▸ PROBLEM SET:
(a) In the passage on Jeffrey Sadow, in what year did he join the LSUS faculty in Shreveport?
(b) Name every university from which, according to the passage on Jeffrey Sadow, he holds a degree.
(c) Extend the passage on Jeffrey Sadow with a further paragraph that picks up after its final sentence.

>> BEGIN SELECTED PASSAGE

Jeffrey Dennis Sadow (born June 24, 1962) is an associate professor of political science at Louisiana State University in Shreveport known for his Internet writings on behalf of political conservatism and the Republican Party in Louisiana.

Academic background
Sadow holds degrees from the University of Oklahoma at Norman, Oklahoma, Vanderbilt University in Nashville, Tennessee, and the University of New Orleans.

After a stint at the University of Illinois at Springfield, he joined the LSUS faculty in Shreveport in 1991.

Political writings
On October 21, 1995, Sadow ran for a Shreveport seat on the Caddo Parish Commission. Sadow lost to another Republican, John P. Escude, 4,697 votes (56.4 percent) to 3,628 (43.6 percent).

In 2009, Chris Cillizza of The Washington Post'''s "The Fix" blog described Sadow's blog as "one of the best state political blogs in the nation." Sadow has been particularly critical of Democrats, such as former President Barack Obama, former Senator Mary Landrieu, her brother, former Lieutenant Governor and former mayor of New Orleans Mitch Landrieu. Sadow said that Mitch Landrieu "promotes partisanship over policy" and seeks to undermine the Jindal administration.

Sadow supported the reelection of Senator David Vitter in 2010 and Vitter's unsuccessful gubernatorial candidacy in 2015. He has often defended the administration of Republican former Governor Bobby Jindal, although has been critical of Jindal on matters such as education reform, corporate welfare, and spending.

>> END SELECTED PASSAGE
>> BEGIN STORED RECORDS

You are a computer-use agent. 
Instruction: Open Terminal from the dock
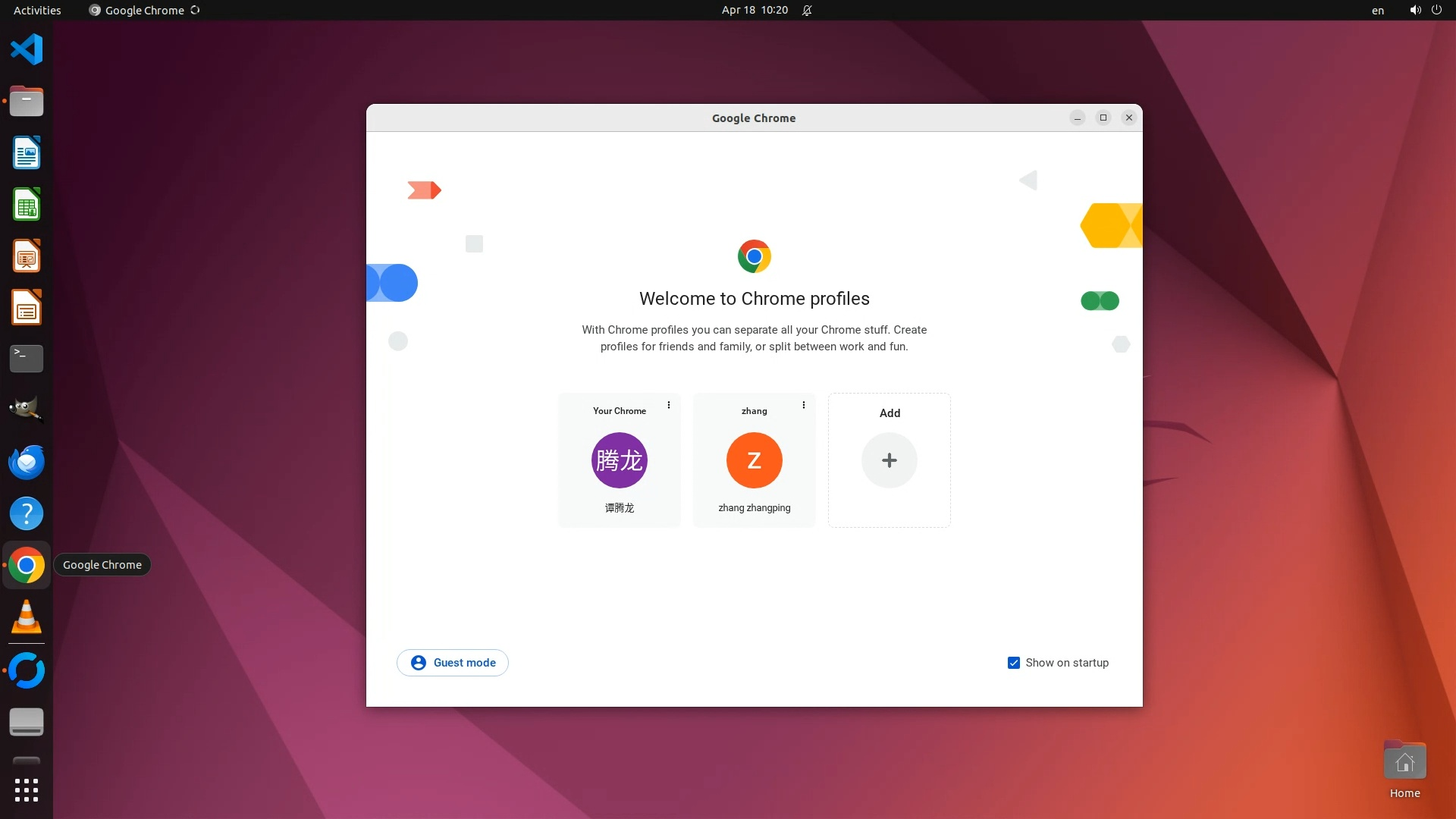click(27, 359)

>> END STORED RECORDS
>> BEGIN STORED RECORDS

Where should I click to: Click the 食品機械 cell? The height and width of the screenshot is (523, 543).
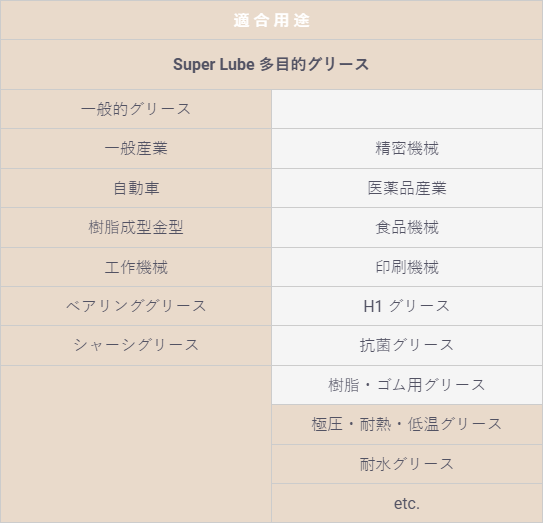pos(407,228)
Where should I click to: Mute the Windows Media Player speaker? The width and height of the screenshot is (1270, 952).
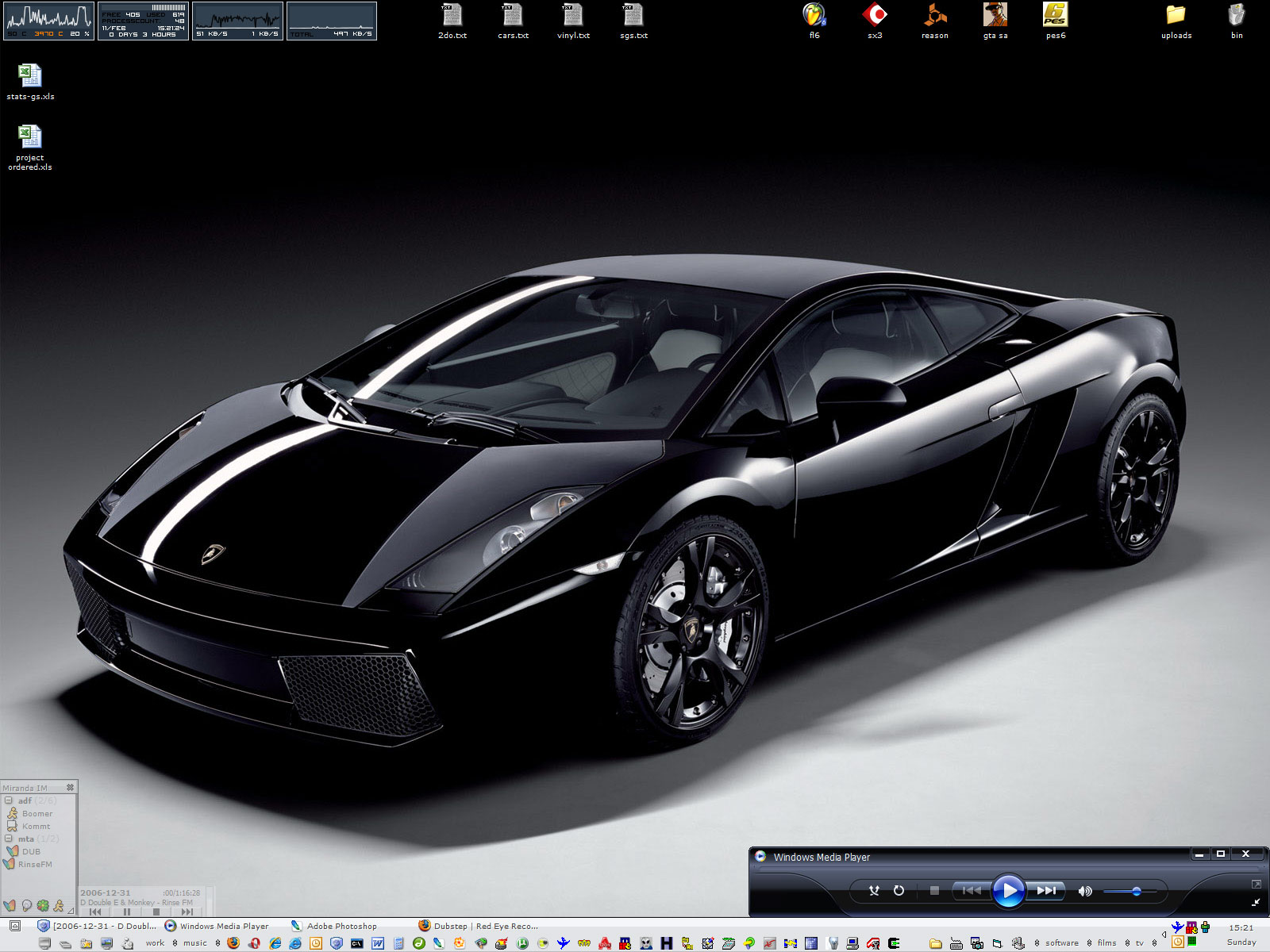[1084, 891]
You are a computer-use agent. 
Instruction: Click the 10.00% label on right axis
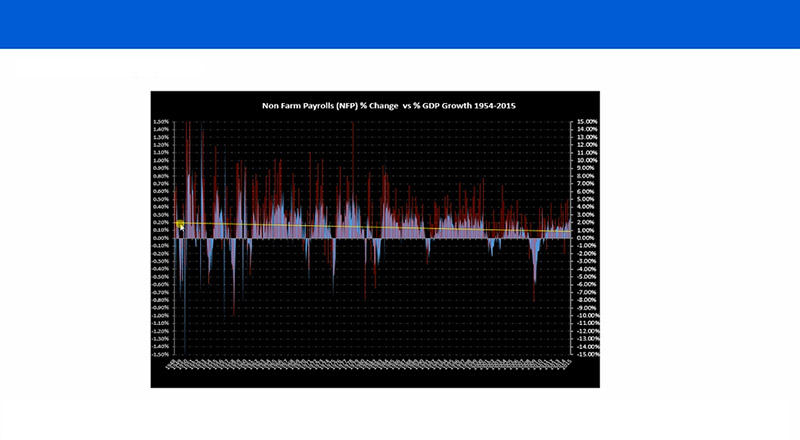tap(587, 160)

>> END STORED RECORDS

▸ RESPONSE LIST:
(a) 1991

(b) The University of Oklahoma at Norman, Vanderbilt University, and the University of New Orleans.

(c)
Accessing Sadow's work
 
Sadow's work is currently found on the following:
 
FAXNet Update (http://www.faxnetupdate.com), BayouBuzz (http://www.bayoubuzz.com), and PoliticsLa (http://www.politicsla.com). His work also is syndicated in a few Louisiana newspapers such as the Houma Courier (http://www.houmacourier.com).

His daily commentary on Louisiana and local politics is available at http://www.between-lines.com . Sadow's periodic reports on the Louisiana State Legislature may be accessed at http://www.laleglog.com.

His academic work may be found in several journals. Most recently and most relevant to Louisiana politics was a contribution to the online political science journal The Forum'' concerning the factors behind the 2003 governor's contest.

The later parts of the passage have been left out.